* **The problem**
If a line in the data below contains "This", copy it.

* **Provided records**
•••••
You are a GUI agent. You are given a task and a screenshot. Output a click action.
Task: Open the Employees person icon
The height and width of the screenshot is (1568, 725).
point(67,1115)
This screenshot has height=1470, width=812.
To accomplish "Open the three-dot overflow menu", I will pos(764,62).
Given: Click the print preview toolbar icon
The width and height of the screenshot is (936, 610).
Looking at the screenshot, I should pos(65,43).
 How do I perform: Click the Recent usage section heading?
•••••
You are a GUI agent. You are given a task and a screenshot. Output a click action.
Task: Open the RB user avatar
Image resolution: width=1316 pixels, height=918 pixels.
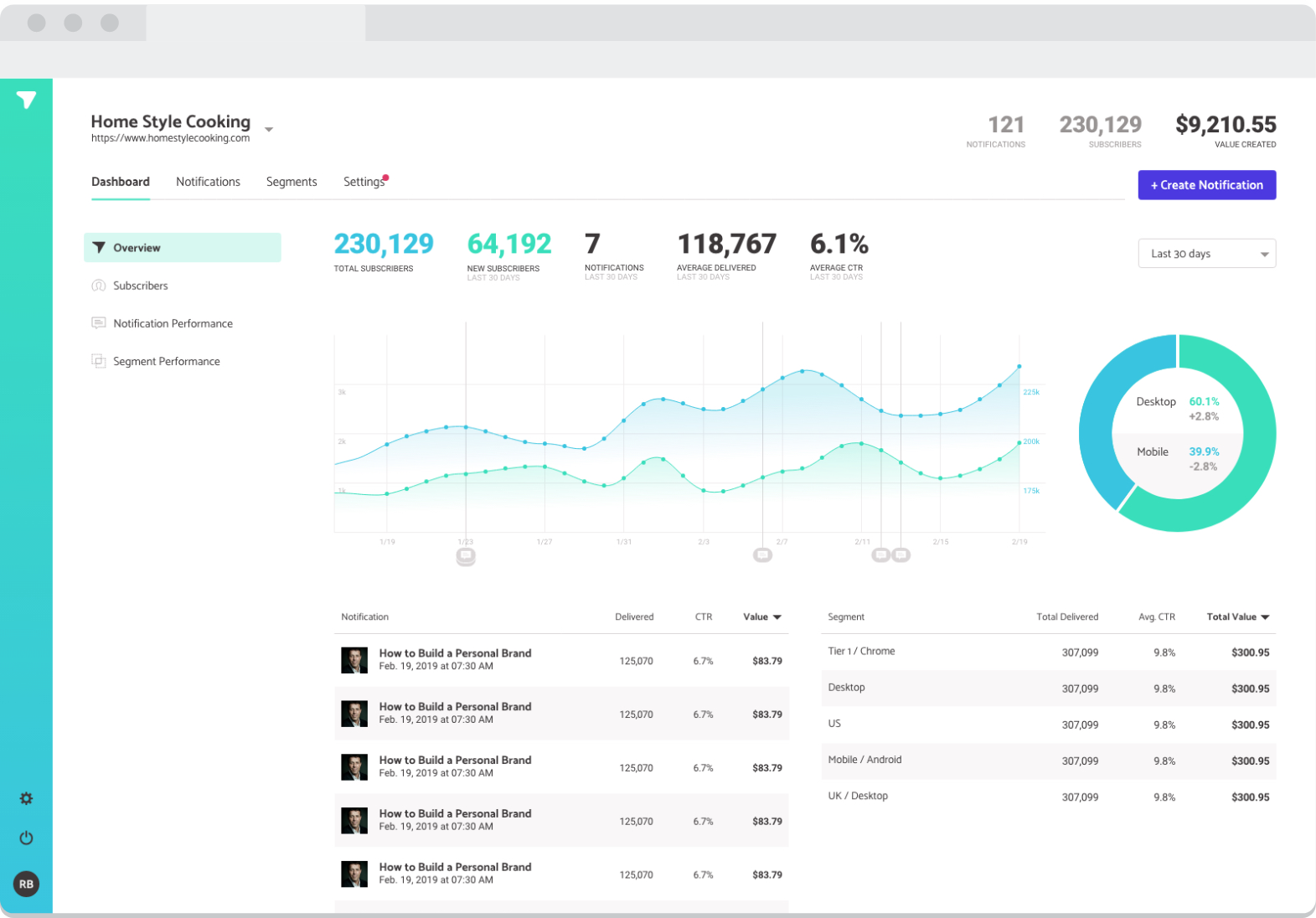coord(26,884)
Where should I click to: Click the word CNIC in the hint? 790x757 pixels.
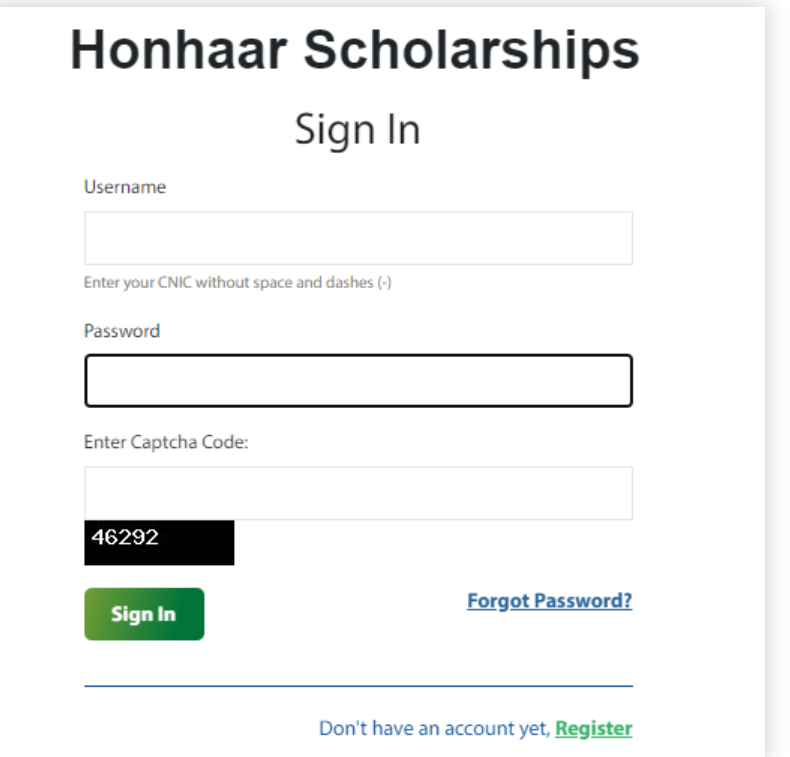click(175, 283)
•••••
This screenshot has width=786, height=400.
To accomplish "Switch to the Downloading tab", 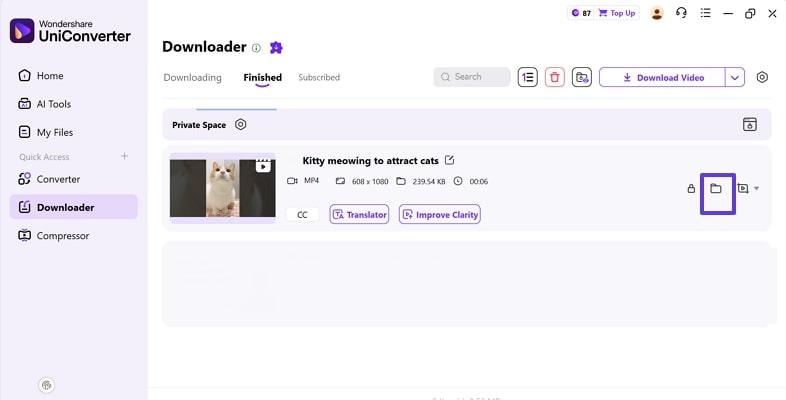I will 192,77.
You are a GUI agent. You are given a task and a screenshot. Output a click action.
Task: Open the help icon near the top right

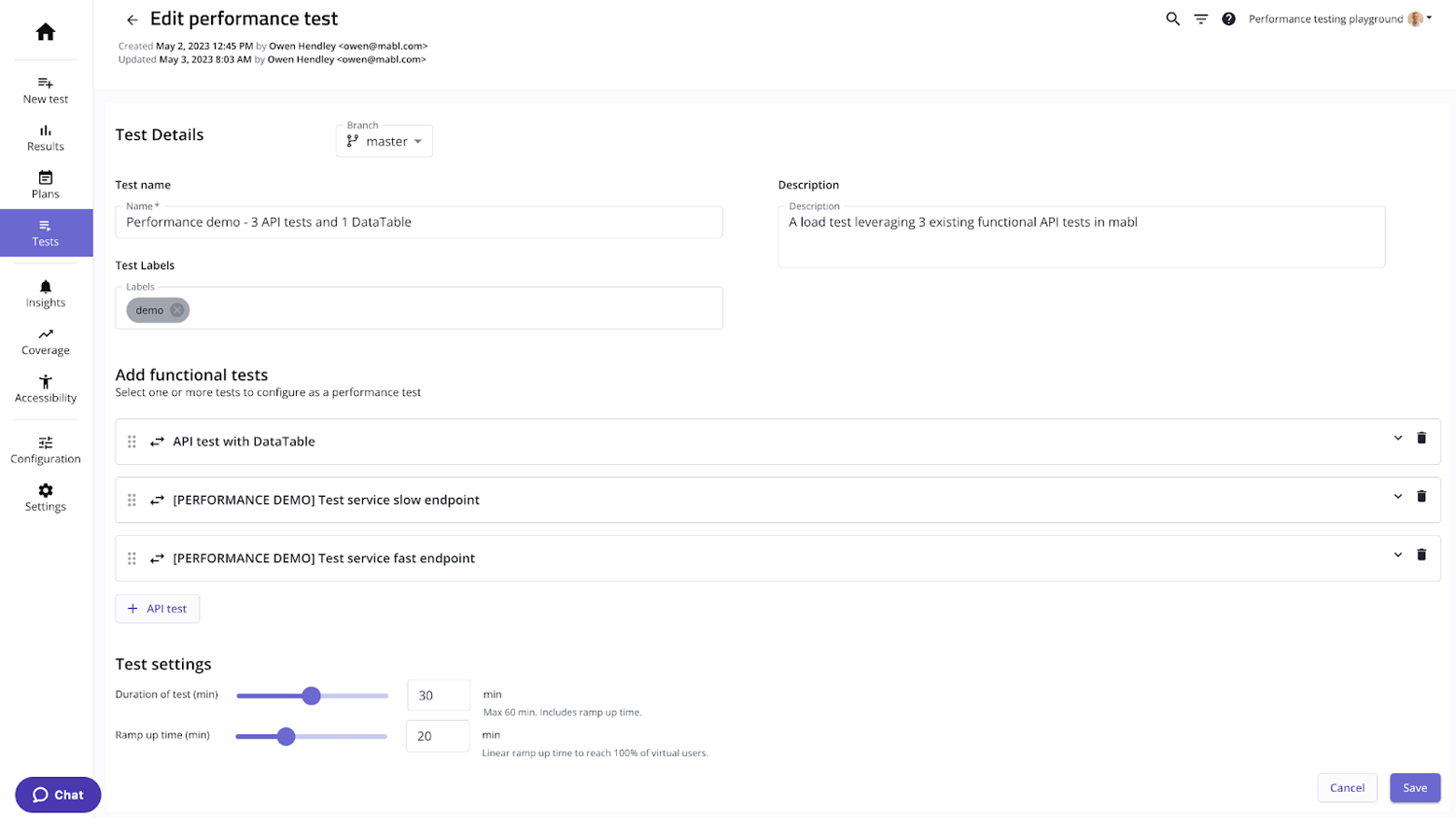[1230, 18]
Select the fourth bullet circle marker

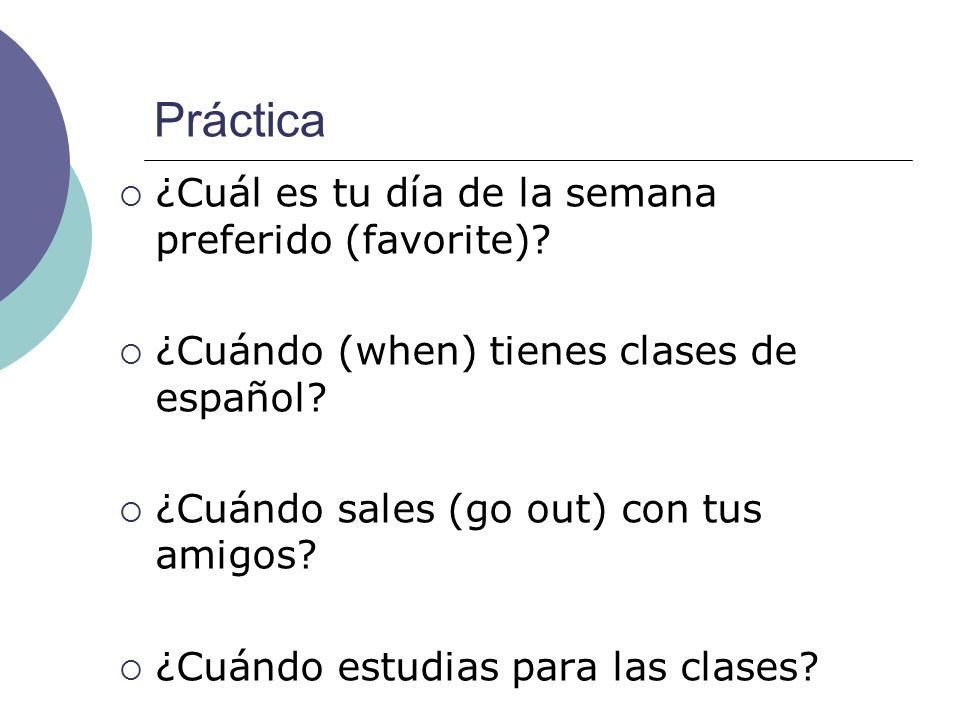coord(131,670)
•••••
* **Written response**
This screenshot has height=1470, width=812.
This screenshot has width=786, height=400.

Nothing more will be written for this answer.